Para quem nunca topou com um observador de aves, a cena pode parecer excêntrica. Munidos de binóculo, máquina fotográfica, guias de campo, entre outros apetrechos, eles são capazes de ficar horas parados em um mesmo local, “apenas” para observar um pássaro em seu habitat. No entanto, quem pensa que a atividade é desenvolvida por poucos, engana-se. O 3° Encontro Brasileiro de Observação de Aves – Avistar 2008 – mostrou que a prática vem se desenvolvendo e ganhando adeptos a cada ano, estimulada pelo turismo internacional e pelo fortalecimento dos grupos de observadores brasileiros.
O encontro, realizado na última semana no Parque Villa Lobos, em São Paulo, contou com cerca de 300 inscritos de vários Estados, como Roraima e Santa Catarina. Além disso, a estimativa é que milhares de pessoas tenham dado uma passadinha na exposição de fotos e na feira de produtos e serviços que ocorreram paralelamente às atividades do Encontro – somente no primeiro dia calcula-se que, por lá, passaram cinco mil pessoas. “Tivemos 20% de aumento no número de inscritos nas atividades e a feira, de modo geral, foi uma grande evolução para o encontro e para a prática de birdwatching”, diz Guto Carvalho, organizador do evento.
Assim como no ano passado, o Avistar 2008 foi focado no tema da conservação. O diferencial, segundo o organizador, é que várias atividades, como os mini-cursos, foram realizadas de forma mais aprofundada, com mais tempo, melhor estrutura e saídas de campo.
Consolidação dos passos
Em um contexto de expansão, tudo adquire importância. As mesas –redondas sobre Clubes de Observação, por exemplo, voltaram a salientar, como nos anos anteriores, que a falta de adeptos e a baixa assiduidade de seus membros ainda é um entrave para o desenvolvimento da atividade. No entanto, eles servem de ponto de referência e “elo de ligação” entre o mundo acadêmico e os leigos no assunto. “Há alguns anos, o cidadãos comuns não tinham informação nenhuma sobre a ornitologia. A primeira relação entre as pessoas e aves se deu com estrangeiros, depois com curadores de museus e, na década de 60 e 70, com os primeiros professores brasileiros especializados em ornitologia. Hoje o quadro é diferente”, diz Luiz Fernando Figueiredo, um dos fundadores do Centro de Estudos Ornitológicos (CEO).
Quem também começa a voltar seu olhar para os pássaros é o próprio governo federal. O Plano Nacional do Turismo, criado em 2003, incluiu a atividade de observação de aves em sua última revisão, feita no ano passado. Entre os 65 destinos “indutores do desenvolvimento” especificados pelo Ministério do Turismo, oito incluem a atividade de birdwatching. O debate realizado com representantes do poder federal, no entanto, mostrou que muita coisa ainda precisa ser revisada: alguns dos destinos escolhidos pela pasta, como os Lençóis Maranhenses, não são adequados à observação. “As áreas foram definidas pelos próprios Estados, mas sabemos que ainda há uma lacuna de comunicação que precisa ser preenchida. Precisamos dialogar com especialistas para revistar a lista”, diz Jurema Monteiro, coordenadora – geral de segmentação do Ministério do Turismo.

____________________

**EXERCÍCIOS**
• a. Liste todas as pessoas citadas com falas entre aspas na reportagem sobre o Avistar 2008, com a função que o texto atribui a cada uma.
• b. Segundo a reportagem sobre o Avistar 2008, quantos dos 65 destinos "indutores do desenvolvimento" do Ministério do Turismo incluem a observação de aves?
• c. Escreva a continuação da reportagem sobre o Avistar 2008 a partir do ponto em que ela termina.

____________________

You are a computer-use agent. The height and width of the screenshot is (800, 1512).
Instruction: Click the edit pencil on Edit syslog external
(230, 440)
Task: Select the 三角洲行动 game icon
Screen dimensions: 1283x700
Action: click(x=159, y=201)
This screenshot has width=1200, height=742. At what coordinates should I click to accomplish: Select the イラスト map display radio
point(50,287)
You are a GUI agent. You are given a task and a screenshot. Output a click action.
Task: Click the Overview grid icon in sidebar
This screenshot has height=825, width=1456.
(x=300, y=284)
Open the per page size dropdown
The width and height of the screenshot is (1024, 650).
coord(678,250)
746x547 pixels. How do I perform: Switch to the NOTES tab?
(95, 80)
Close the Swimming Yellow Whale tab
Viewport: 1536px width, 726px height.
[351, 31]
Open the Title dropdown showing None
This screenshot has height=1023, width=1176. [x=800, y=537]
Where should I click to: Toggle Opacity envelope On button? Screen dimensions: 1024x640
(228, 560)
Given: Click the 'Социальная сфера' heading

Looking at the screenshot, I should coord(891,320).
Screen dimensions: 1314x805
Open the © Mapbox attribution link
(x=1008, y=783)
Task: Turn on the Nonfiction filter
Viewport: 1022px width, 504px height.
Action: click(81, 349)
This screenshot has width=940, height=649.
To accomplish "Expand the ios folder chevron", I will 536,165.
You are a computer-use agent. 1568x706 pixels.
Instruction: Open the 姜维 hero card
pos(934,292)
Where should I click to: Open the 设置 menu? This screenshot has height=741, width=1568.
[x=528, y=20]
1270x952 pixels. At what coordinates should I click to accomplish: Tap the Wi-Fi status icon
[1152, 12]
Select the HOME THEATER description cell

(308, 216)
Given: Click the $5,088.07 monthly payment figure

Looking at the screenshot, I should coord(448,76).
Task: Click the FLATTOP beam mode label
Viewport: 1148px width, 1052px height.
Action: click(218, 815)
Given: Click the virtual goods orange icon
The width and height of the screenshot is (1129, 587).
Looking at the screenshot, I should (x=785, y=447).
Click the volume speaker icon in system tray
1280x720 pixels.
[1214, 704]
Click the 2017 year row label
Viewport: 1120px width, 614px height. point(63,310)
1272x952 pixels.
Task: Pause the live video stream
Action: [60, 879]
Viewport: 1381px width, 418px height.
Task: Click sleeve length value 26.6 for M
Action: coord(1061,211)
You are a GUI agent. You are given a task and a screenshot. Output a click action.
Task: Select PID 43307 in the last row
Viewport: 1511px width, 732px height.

____________________

**RESPOSTAS**
• a.
Guto Carvalho, organizador do evento
Luiz Fernando Figueiredo, um dos fundadores do Centro de Estudos Ornitológicos (CEO)
Jurema Monteiro, coordenadora-geral de segmentação do Ministério do Turismo

• b. Oito.

• c.
O mercado editorial é outro setor que ainda precisa de “ajustes” na área de birdwatching. Apesar de ser um nicho em expansão, dificuldades como erros de revisão e conteúdo encontrados nas publicações existentes precisam ser superadas. Para os debatedores da mesa-redonda “Mercado Editorial”, no entanto, tais entraves não são motivos para desânimo. “O público [para o segmento] é silencioso e numeroso”, diz Deodato Souza, autor do primeiro guia de campo de espécies brasileiras e pioneiro na criação de uma editora voltada à ornitologia.
Olhar preservacionista
Observar pássaros é mais do que focar em apenas uma espécie. O observador de aves, por suas próprias características, contribuiu para a conservação da área de ocorrência do bichinho avistado. Segundo Joaquim Maia, analista ambiental do Instituto Chico Mendes de chefe do Parque Nacional da Serra da Canastra, esta contribuição se dá por vários fatores, como o comportamento preservacionista, a atuação como “fiscalizador” das condições ambientais do local e pelo fato de o birdwatcher fornecer informações que, posteriormente, podem ser usadas como argumentos para avanços na implantação de unidades de conservação. “A prática de birdwatching ainda propicia um desenvolvimento econômico de baixo impacto”, defende Maia.
Mas, como apenas a atitude pessoal dos observadores não basta para preservar os biomas brasileiros, certos programas de manejo já adotam o título de bird-friendly, ou seja, manejos não agressivos às aves. Este é o caso da produção pecuária em campos nativos nos pampas gaúchos e as “cabrucas” no sul da Bahia, sistema tradicional de plantio de cacau. Braço da certificação orgânica, o selo bird-friendly ainda é pouco conhecido entre agricultores e falta especialização na área para ambos os lados, tanto do produtor como do pesquisador. “São vários os desafios. A gente precisa crescer muito no que se refere à educação ambiental ou como funcionam os processos ecológicos. Falta informação de uma forma geral e uma formação ambiental e aí não só do produtor, acho que da sociedade de uma forma geral”, diz Patrícia Ruggiero, mestre em ecologia pela USP e gerente do Projeto Corredor Una-Lontras, realizado no sul do Estado baiano pela organização SAVE Brasil.
Além das discussões teóricas, o Avistar 2008 teve atividades práticas e saídas a campo. Foi assim, por exemplo, com os cursos de observação para iniciantes, as oficinas de desenho de aves, digiscoping – técnica de fotografia com uso da luneta – e de fotografia de aves, ministrado por Luis Cláudio Marigo, fotógrafo de natureza há mais de 30 anos. Neste último, Marigo ensinou técnicas de composição, enquadramento, iluminação, aproximação e uso de equipamento desta prática tão associada à observação. “O primeiro critério para avaliar de uma foto é boa ou não é subjetivo. Foto boa é aquela que me toca o coração”, diz.
As viagens de observação são um atrativo não só para amantes da prática de birdwatching, mas também às agências de turismo especializado, que só tendem a lucrar com o crescimento do interesse pela prática. Durante o Avistar, foram para o mato, orientados pela agência Trip On Jeep, parceira da organização do evento, os participantes do mini-curso sobre observação de aves de rapina, ministrado pelo biólogo Jorge Albuquerque, e os interessados em avistar guarás e aves do mangue em Cubatão, além de outras saídas.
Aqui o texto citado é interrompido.